Crimée, Yaroslavl Ivachine, concepteur de jeuxYaroslavl Ivachine, concepteur de jeux :

Puisque tout le monde recevait un passeport, j’ai moi aussi décidé d’en faire la demande ! D’autant que mon employeur me l’a demandé, sous peine de me priver d’assurance. Je suis aussi père de deux enfants : je ne vais quand même pas demander un permis de séjour ! J’ai grandi ici.

Ma patrie, c’est ma famille, c’est pourquoi je ferai tout pour qu’ils se sentent bien. Dans notre cas, cela implique de posséder un passeport russe. Et puisque la photographie de mon passeport ukrainien n’est pas à mon avantage, j’ai décidé d’en profiter pour la changer !

À m’entendre, vous croyez peut-être que je n’aime pas la Russie, mais ce n’est pas vrai. Simplement, mon travail n’est lié à aucun gouvernement. Je travaille dans une compagnie étrangère et la politique ne m’intéresse guère.

Ainsi, dans la situation actuelle, j’ai besoin d’un passeport russe, mais je continuerai à ne croire qu’en moi, et pas au système. La Crimée a toujours été un pays à part entière, et son rattachement à la Russie ne changera rien. Je ne ressentirai aucun changement important. Peut-être à l’avenir, dans un futur lointain.

Crimée, Ioulia Boulenko, aide-médecin dans un dépôt de locomotivesIoulia Boulenko, aide-médecin dans un dépôt de locomotives :

Un passeport russe, pour moi, qui ai vécu 17 ans en Sibérie, c’est le plus beau des cadeaux ! Depuis 23 ans que je vis en Crimée, j’ai toujours eu un petit espoir de rentrer un jour en Russie, montrer ma terre natale à mes enfants.

Quand on m’a donné mes papiers, j’avais l’impression d’être une enfant qui recevait un cadeau. Oui, je suis rentrée dans ma famille fraternelle, là où on pense et parle dans ma langue natale, où on peut écouter les informations sans mensonges, regarder des films en russe : tout ça est si accommodant que la publicité ne me dérange même pas.

Ma famille pourra trouver du travail et nos enfants auront la possibilité d’étudier dans des établissements russes. Quant à moi, je pourrai aller voir mes amis, que je n’ai pas vus depuis de nombreuses années !

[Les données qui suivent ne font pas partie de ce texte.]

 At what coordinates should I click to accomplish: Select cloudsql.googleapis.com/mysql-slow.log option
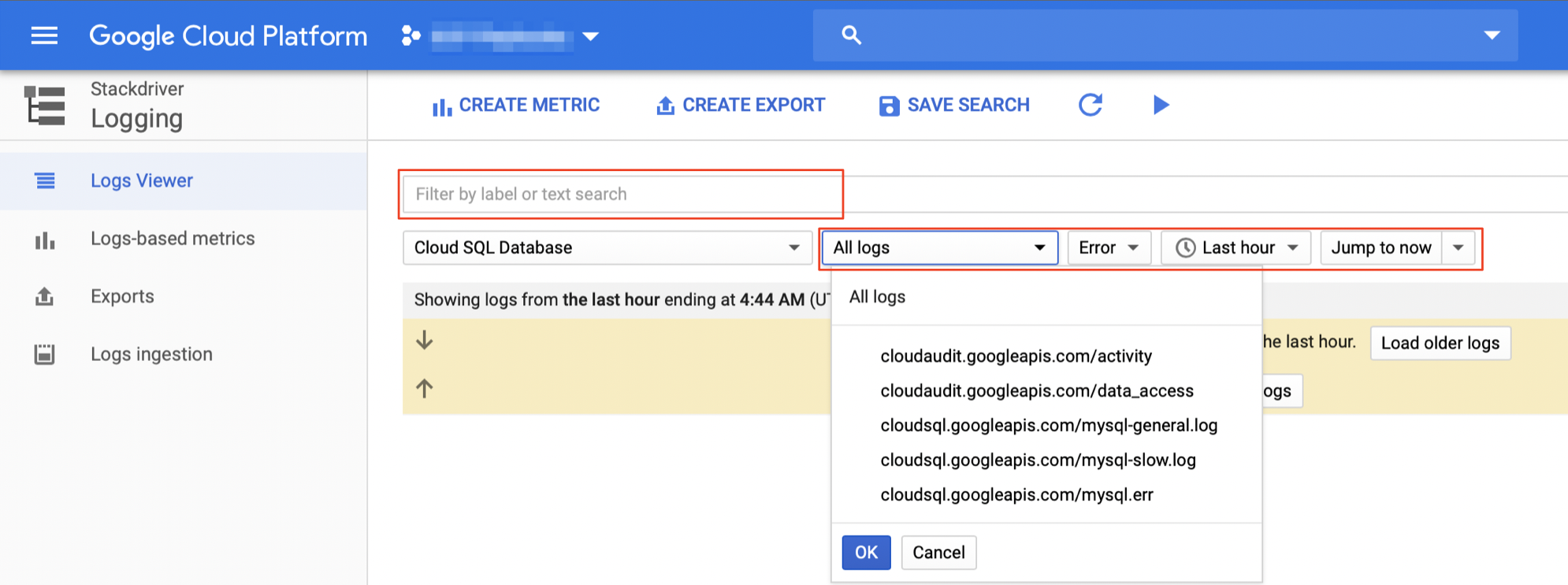click(1038, 460)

L’Ukraine n’est jamais devenue mon pays. Bien sûr, il y a eu des retombées depuis le rattachement à la Russie. Je suis devenue une « traître » et une « séparatiste » aux yeux de mes amis ukrainiens, mais peu importe, il y a encore de grands espoirs que nos deux peuples et pays fassent la paix.

Crimée, Dmitri Goloub, rédacteurDmitri Goloub, rédacteur :

Formellement, recevoir un passeport russe ne change rien : les mêmes gens, la même presqu’île. Le vrai changement est plus subtil, il se caractérise par cet attachement intérieur à un pays, à l’amour que l’on a pour lui depuis l’enfance. C’est d’ailleurs pour cela que tous les Criméens disent : « Nous sommes rentrés à la maison !».

Rien que d’avoir reçu ce passeport offre déjà une grande quantité d’avantages. Premièrement, nous pouvons nous rendre sans visa dans plus de pays et, deuxièmement, en tant que citoyen de la Fédération de Russie, nous recevons davantage d’aides et de garanties sociales. Outre le fait que les fonctionnaires ont vu leur salaire décupler, je pense que les Criméens peuvent s’attendre à une amélioration prochaine de leur qualité de vie. Ça implique autant l’amélioration de l’éducation et de la médecine qu’une plus grande loyauté du système bancaire. Sans oublier que la Russie devient visiblement un État leader dans le monde, et que posséder un passeport russe est de plus en plus prestigieux.

Ces nouveaux papiers donnent aux gens l’espoir de se réaliser en tant que personnes à part entière, ce qui n’était pas le cas avec le passeport « d’avant ». Tout dépend bien évidemment de l’individu, et chacun peut se sentir heureux n’importe où, mais depuis que la Crimée est russe, de nombreux emplois ont été créés. Donc, je ne vois que des avantages dans ce processus.